## RECORDS SUPPLIED
▶

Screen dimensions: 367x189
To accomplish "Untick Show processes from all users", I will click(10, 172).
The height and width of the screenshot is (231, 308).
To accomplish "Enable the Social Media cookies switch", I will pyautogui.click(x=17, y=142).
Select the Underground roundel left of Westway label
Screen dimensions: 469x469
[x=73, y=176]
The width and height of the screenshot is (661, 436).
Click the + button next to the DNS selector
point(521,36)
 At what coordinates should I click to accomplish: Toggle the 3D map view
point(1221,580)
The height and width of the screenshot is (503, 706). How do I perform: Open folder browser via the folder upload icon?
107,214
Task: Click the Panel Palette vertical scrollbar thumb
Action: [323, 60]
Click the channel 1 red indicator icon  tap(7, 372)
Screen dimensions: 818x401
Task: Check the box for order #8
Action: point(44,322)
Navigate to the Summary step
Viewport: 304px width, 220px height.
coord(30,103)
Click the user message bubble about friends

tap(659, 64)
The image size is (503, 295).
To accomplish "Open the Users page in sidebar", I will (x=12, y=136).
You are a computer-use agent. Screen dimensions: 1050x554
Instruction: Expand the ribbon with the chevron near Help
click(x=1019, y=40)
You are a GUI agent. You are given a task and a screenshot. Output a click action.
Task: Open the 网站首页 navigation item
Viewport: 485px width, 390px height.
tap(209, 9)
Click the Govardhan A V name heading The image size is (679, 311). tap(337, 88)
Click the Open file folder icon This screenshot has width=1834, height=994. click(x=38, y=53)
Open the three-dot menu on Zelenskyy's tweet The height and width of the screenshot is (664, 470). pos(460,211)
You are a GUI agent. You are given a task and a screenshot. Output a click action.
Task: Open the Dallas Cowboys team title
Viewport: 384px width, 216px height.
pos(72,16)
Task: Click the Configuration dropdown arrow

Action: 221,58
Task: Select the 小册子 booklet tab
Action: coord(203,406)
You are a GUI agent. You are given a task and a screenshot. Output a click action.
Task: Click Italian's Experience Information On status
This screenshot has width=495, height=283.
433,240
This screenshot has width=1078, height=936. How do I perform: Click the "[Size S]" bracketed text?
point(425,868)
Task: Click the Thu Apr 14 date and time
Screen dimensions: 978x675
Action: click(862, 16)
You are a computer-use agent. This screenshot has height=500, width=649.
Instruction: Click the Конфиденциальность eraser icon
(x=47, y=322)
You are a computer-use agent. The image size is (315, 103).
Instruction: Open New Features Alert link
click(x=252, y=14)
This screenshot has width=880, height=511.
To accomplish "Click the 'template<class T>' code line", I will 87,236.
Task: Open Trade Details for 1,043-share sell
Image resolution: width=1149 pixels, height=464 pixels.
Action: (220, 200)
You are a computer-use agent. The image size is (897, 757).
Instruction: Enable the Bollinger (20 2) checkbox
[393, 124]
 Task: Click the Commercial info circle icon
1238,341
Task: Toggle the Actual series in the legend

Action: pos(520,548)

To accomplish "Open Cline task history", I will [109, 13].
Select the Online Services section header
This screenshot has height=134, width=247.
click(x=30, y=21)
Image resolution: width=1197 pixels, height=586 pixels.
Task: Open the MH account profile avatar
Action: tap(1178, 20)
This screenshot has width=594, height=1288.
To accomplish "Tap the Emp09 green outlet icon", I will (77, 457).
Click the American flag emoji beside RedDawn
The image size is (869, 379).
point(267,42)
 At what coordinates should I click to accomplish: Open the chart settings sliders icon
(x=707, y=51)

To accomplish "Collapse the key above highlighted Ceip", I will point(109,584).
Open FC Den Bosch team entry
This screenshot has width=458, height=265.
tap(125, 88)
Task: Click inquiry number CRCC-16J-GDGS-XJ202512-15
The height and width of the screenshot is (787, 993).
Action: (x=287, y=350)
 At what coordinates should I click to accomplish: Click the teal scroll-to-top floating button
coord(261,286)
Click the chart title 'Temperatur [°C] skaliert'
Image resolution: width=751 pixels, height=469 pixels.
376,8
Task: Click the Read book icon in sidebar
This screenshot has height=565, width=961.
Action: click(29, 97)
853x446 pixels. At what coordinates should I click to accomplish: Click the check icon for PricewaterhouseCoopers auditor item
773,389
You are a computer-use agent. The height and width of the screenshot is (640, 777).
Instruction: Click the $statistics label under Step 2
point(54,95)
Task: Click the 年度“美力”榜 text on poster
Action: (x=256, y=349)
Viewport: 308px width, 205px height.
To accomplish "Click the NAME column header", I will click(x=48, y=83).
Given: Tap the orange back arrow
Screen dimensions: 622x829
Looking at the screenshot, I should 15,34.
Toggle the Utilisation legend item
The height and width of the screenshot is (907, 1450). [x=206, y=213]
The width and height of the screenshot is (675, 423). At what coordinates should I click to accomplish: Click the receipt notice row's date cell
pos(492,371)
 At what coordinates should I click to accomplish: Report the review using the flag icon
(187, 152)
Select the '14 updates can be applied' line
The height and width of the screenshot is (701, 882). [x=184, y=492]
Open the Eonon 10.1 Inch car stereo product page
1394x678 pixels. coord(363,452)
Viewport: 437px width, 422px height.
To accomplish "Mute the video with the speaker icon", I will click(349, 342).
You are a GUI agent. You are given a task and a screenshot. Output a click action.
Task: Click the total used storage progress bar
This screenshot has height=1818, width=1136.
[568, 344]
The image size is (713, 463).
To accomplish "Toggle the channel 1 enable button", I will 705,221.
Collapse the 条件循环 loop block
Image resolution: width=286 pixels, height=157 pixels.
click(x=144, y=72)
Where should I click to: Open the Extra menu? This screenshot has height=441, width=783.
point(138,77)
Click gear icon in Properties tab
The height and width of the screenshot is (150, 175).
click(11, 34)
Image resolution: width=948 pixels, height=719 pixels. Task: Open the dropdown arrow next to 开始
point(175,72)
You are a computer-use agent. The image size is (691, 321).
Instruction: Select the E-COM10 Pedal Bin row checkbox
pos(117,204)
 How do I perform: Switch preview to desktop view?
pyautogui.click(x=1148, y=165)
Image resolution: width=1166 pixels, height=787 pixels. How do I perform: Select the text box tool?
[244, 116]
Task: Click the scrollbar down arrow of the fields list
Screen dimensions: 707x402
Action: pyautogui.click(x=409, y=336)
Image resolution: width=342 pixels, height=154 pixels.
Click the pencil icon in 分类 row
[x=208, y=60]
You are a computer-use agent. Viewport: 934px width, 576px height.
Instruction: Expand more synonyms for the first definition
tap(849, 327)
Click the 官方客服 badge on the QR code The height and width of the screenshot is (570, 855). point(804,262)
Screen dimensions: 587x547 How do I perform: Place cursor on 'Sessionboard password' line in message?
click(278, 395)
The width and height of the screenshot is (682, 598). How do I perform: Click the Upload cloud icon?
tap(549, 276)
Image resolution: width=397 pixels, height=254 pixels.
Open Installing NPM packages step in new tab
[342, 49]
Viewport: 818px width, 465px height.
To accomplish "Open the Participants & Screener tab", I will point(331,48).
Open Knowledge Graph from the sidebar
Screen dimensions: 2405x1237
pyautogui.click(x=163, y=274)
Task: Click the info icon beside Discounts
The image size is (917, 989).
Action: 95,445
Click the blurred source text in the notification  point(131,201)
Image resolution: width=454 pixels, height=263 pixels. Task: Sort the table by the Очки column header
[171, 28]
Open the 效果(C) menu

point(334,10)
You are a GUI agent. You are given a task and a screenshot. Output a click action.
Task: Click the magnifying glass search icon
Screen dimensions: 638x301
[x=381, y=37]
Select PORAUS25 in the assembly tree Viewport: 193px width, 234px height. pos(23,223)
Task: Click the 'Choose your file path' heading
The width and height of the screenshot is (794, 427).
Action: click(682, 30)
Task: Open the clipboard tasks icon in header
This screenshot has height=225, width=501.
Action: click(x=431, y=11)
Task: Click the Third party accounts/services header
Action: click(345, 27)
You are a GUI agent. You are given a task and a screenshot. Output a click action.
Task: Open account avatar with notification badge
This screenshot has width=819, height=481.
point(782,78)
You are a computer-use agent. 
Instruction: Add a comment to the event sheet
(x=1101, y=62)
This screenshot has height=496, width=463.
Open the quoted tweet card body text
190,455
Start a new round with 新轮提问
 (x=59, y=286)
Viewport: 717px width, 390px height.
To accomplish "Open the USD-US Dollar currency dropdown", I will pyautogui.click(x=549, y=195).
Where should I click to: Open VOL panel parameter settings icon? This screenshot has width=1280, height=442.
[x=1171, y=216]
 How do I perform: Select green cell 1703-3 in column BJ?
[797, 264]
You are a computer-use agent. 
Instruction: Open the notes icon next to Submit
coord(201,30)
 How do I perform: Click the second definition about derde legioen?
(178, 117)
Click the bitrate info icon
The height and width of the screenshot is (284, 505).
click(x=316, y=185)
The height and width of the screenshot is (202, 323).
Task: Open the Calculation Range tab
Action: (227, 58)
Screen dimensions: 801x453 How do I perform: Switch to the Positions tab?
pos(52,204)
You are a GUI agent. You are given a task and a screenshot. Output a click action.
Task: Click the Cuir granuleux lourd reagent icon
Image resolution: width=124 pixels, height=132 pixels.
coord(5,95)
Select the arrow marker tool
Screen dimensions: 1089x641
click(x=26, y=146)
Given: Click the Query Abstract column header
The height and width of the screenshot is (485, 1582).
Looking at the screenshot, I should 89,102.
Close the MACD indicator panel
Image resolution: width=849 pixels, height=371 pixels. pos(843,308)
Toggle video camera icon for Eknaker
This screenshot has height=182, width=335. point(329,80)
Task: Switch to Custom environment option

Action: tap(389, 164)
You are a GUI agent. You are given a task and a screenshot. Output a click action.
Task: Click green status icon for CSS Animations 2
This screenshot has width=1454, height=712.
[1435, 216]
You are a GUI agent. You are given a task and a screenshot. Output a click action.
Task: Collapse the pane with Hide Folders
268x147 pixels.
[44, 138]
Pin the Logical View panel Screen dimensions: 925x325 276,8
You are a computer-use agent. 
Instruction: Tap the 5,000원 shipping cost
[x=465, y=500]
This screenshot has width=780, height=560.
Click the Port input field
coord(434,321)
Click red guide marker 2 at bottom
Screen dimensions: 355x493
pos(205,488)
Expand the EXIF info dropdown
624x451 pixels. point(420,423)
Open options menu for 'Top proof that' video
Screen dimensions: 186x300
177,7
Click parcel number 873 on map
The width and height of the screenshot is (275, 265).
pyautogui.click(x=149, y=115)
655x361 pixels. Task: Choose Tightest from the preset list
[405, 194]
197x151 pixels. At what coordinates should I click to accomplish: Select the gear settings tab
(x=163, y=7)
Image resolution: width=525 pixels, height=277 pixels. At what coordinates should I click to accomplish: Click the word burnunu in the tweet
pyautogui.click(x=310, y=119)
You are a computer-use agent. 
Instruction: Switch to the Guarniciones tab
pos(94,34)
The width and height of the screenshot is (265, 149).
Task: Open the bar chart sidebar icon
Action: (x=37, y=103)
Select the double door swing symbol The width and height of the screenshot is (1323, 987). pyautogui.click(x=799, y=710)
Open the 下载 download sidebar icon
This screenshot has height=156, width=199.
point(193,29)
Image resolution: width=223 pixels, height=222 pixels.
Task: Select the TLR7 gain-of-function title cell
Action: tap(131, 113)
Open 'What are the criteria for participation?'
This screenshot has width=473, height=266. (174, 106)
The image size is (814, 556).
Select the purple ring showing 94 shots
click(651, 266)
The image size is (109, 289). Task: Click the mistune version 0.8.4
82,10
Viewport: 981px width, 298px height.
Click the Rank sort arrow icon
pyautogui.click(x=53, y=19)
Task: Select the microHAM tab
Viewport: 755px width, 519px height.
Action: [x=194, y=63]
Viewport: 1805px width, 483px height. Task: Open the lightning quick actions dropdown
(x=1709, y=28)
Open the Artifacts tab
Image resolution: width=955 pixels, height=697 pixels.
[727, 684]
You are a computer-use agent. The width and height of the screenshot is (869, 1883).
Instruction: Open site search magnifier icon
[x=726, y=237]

◀

## TASK REQUIREMENTS
Up to and including the line that contains "The image size is (503, 295).", restate each line of the material above word for word, beginning with its first line.

## EXERCISE OUTPUT
Screen dimensions: 367x189
To accomplish "Untick Show processes from all users", I will click(10, 172).
The height and width of the screenshot is (231, 308).
To accomplish "Enable the Social Media cookies switch", I will pyautogui.click(x=17, y=142).
Select the Underground roundel left of Westway label
Screen dimensions: 469x469
[x=73, y=176]
The width and height of the screenshot is (661, 436).
Click the + button next to the DNS selector
point(521,36)
 At what coordinates should I click to accomplish: Toggle the 3D map view
point(1221,580)
The height and width of the screenshot is (503, 706). How do I perform: Open folder browser via the folder upload icon?
107,214
Task: Click the Panel Palette vertical scrollbar thumb
Action: [323, 60]
Click the channel 1 red indicator icon  tap(7, 372)
Screen dimensions: 818x401
Task: Check the box for order #8
Action: point(44,322)
Navigate to the Summary step
Viewport: 304px width, 220px height.
coord(30,103)
Click the user message bubble about friends

tap(659, 64)
The image size is (503, 295).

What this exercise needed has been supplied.